For commercial producers along the beef production chain, an important national program is BQA – Beef Quality Assurance. This is an educational and certification program focused on beef production practices that impact the quality, wholesomeness and safety of beef. Modules include Animal Care and Husbandry Practices, Feedstuffs, Feed Additives and Medications, Processing/Treatment and Records, and Injectable Animal Health Products. Individual states implement the BQA program, certifying producers. Feeders and packers prefer animals from operators that have BQA certification because it helps to minimize defects and increases the likelihood of high-quality beef.

Meat Industry Changes

Beef producers contribute to a research and promotion program called the Beef Checkoff. Every time ownership of an animal changes, sellers pay one dollar per head to the national Beef Checkoff program. The checkoff is a federal program run by cattle producers (the Beef Board). Funds are used to support advertising and promotion of beef products both domestically and globally. Research projects are focused on beef quality and safety. The most recent assessment reveals a payback of 11:1 for checkoff funds to the beef industry.
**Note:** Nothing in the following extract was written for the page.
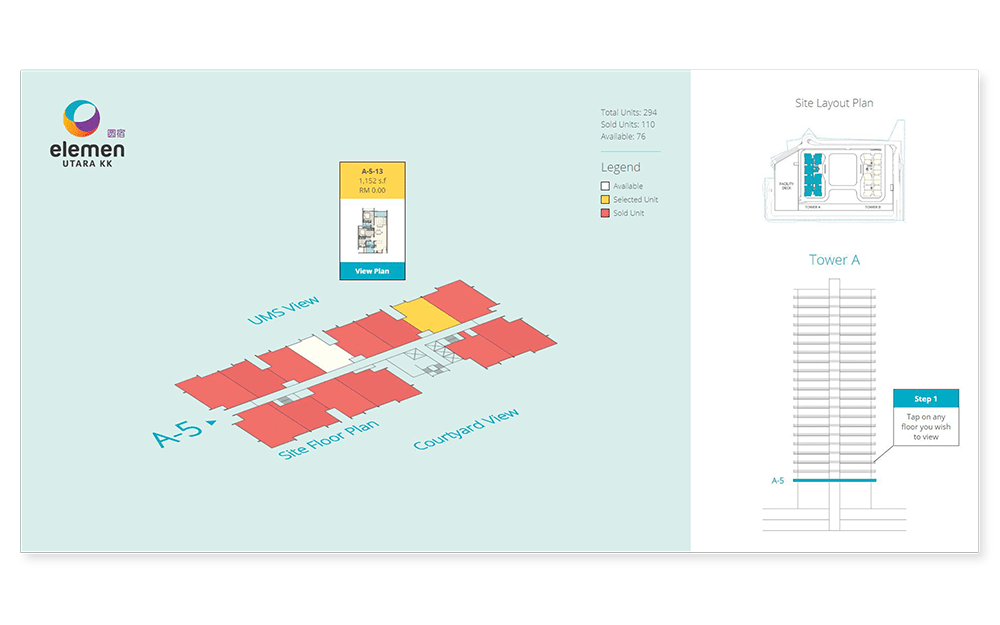Viewport: 1000px width, 625px height.
Task: Click the Facility Deck area on site layout
Action: pos(786,185)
An on-going project has been muscle profiling research conducted by the University of Nebraska and the University of Florida. This project evaluated over 5,500 muscle samples derived from the chucks (shoulders) and rounds of over 140 cattle. The goals of the research were to add value to muscles from the chuck and round and to create a database of traits from each of the muscles.
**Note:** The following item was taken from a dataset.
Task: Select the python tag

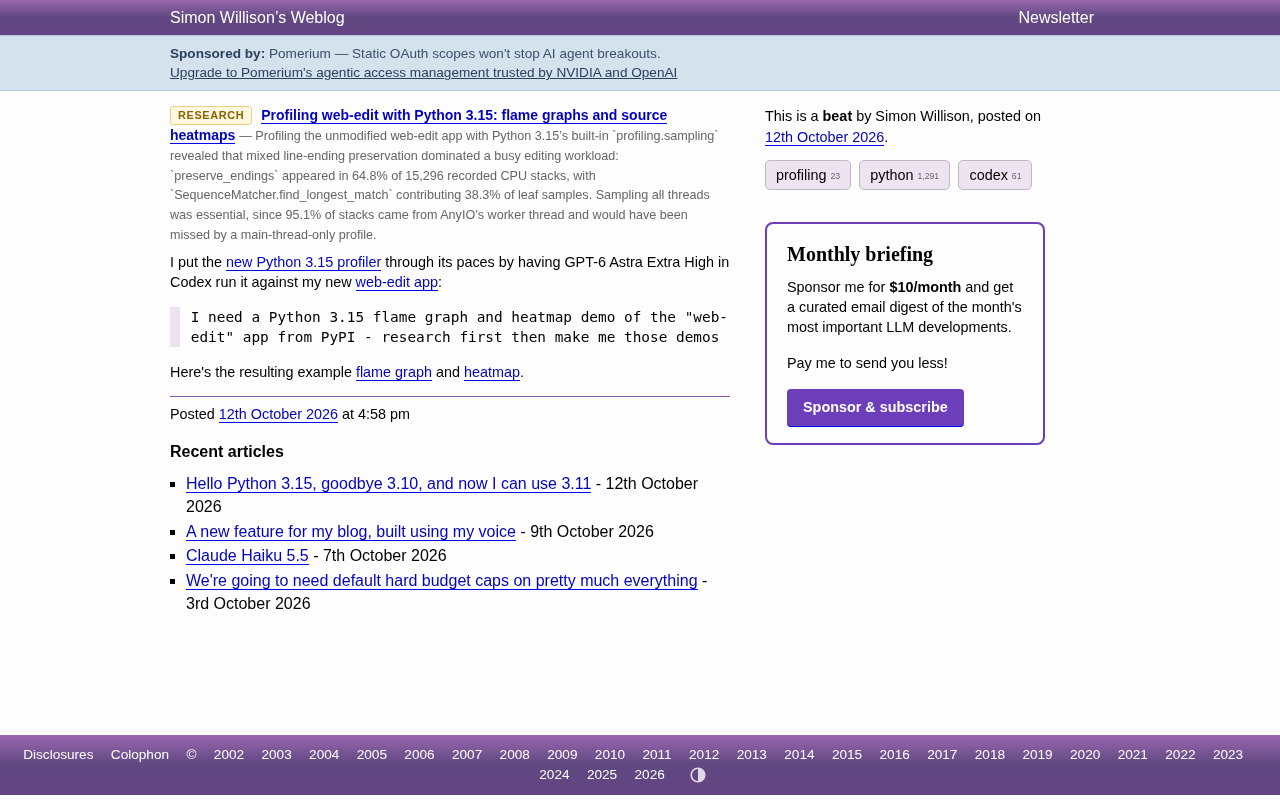Action: pos(904,175)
The outcome of the project was identification of a number of meat cuts from the shoulder clod that were undervalued. New cuts include flat iron steaks, petite tenders and ranch steaks. A second phase of the research investigated the muscles of the chuck roll. New cuts included the Denver cut, Sierra cut, Delmonico steaks, boneless country-style short ribs and America’s beef roast. Further work with the round helped to identify additional options to upgrade the value.

Retail Initiatives

This muscle profiling initiative created the impetus for the industry to reexamine how beef is cut and merchandised. Increasing carcass weights have created significant challenges to traditional beef cuts. Consumers desiring to buy an 8-ounce (c. 225 g) steak from the loin are likely to encounter a cut that is very thin (about ½inch; or 1.2 cm). These cuts are difficult to cook to a specific degree of doneness. An alternative retail cutting method, called BAM (for Beef Alternative Merchandising) has been developed by the National Cattlemen’s Beef Association. This method encourages meat cutters to make cuts smaller in diameter and thus greater in thickness. Together with muscle profiling, which encourages single-muscle merchandising over multi-muscle cuts, these two initiatives help to meet consumer needs and maintain customer satisfaction. An added is an increase in total beef sales for those supermarkets implementing the BAM cutting technique.

Marketing Claims

Generally, meat from U.S. beef is exceptionally tender. Like any country, however, there is some variation in this trait. A small percentage of U.S. beef does not meet consumer expectations for tenderness. Studies have repeatedly shown that consumers are willing to pay a premium for beef that is guaranteed tender. The U.S. Department of Agriculture has established rules to address marketing claims for tenderness on beef labels. Selected cuts from carcasses with a ribeye proven to be tender are eligible for a USDA Certified Tender or USDA Certified Very Tender label. Only muscles documented to be equal or superior to the ribeye in tenderness can carry this label. In this way, consumers are assured that beef labeled USDA Certified Tender meets the minimum standard for tenderness.

From this sampling of programs and initiatives in the U.S. beef industry it should be clear that there is a great deal of attention paid to eating quality. At virtually every step from production to consumption, industry segments are proactively taking steps to build quality into our beef products. Our performance on this important issue is largely why consumers continue to increase their demand for beef, even while the price is increasing. The importance of quality to domestic and international customers helps to ensure the U.S. beef industry does not lose focus on this critical feature of our beef.